A new app called Dumpling is looking to take on grocery delivery giants Instacart and Shipt by allowing shoppers to set up business for themselves.
The company revealed this week that it has raised $6.5 million in Series A funding, a round led by Forerunner Ventures -- a new partner for Dumpling -- as well as existing investors Floodgate and FUEL Capital. The new round brings the company’s total raise so far to $10 million.
“Dumpling is a dramatic evolution in the face of the severely broken gig economy. We empower disenfranchised gig workers to be truly independent business owners and enable them to build financial stability and wealth for the long term,” said Joel Shapiro, co-founder and co-CEO of Dumpling, which maintains dual headquarters in Berkeley, California and Seattle. “Now, with the stark reality that millions of jobs lost due to COVID-19 may not return, Americans more than ever need a more viable, sound and flexible way to earn a living.”
In the wake of the COVID-19 pandemic, Dumpling said it has seen an unprecedented 20-fold surge in order volume that has sustained as people are returning to their routines. COVID-19 has accelerated online grocery adoption at a rate that the industry hadn’t expected to see for years. To wit, online grocery sales rose 65% to $6.6 billion in May from March, according to Barrington, Illinois-based research firm Brick Meets Click. About 43 million customers shopped online last month, up from 39.5 million in March.

Information supplied:

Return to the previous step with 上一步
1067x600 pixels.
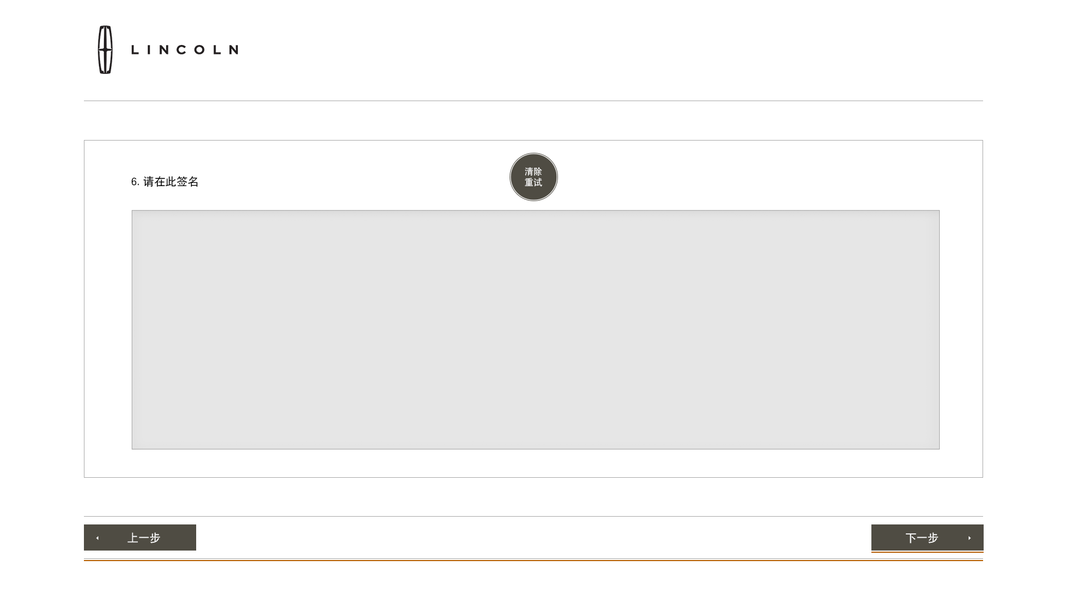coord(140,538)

...

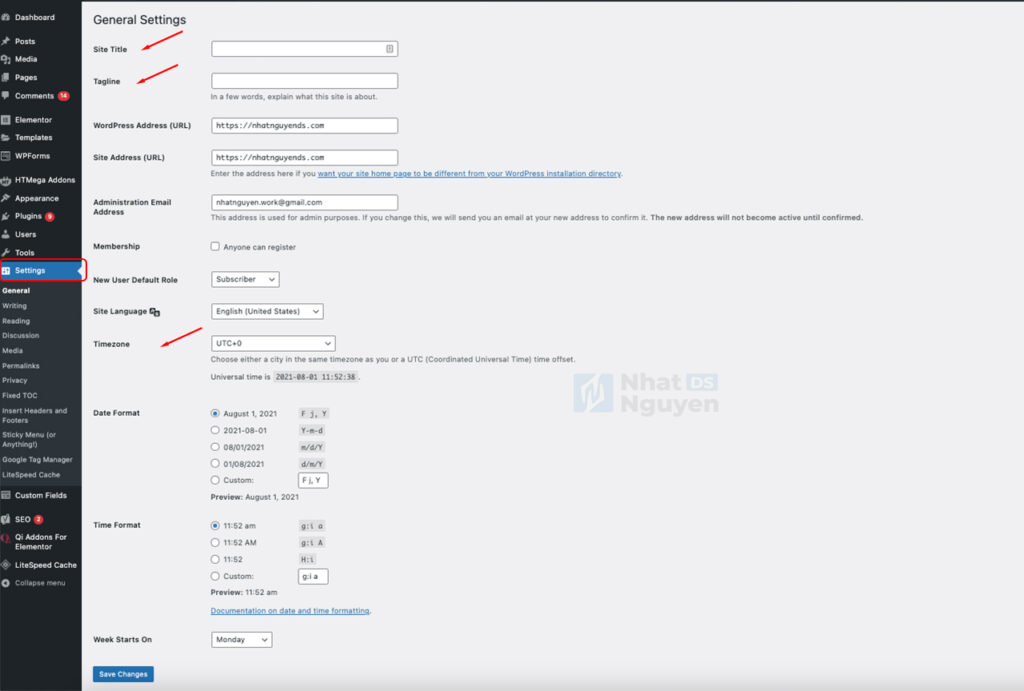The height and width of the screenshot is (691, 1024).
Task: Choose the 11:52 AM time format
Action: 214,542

Brief:
Can you reproduce, word for word, the stretch of the Dumpling article that opens with the words "The company revealed" and closes with "to $10 million."?

Task result:
The company revealed this week that it has raised $6.5 million in Series A funding, a round led by Forerunner Ventures -- a new partner for Dumpling -- as well as existing investors Floodgate and FUEL Capital. The new round brings the company’s total raise so far to $10 million.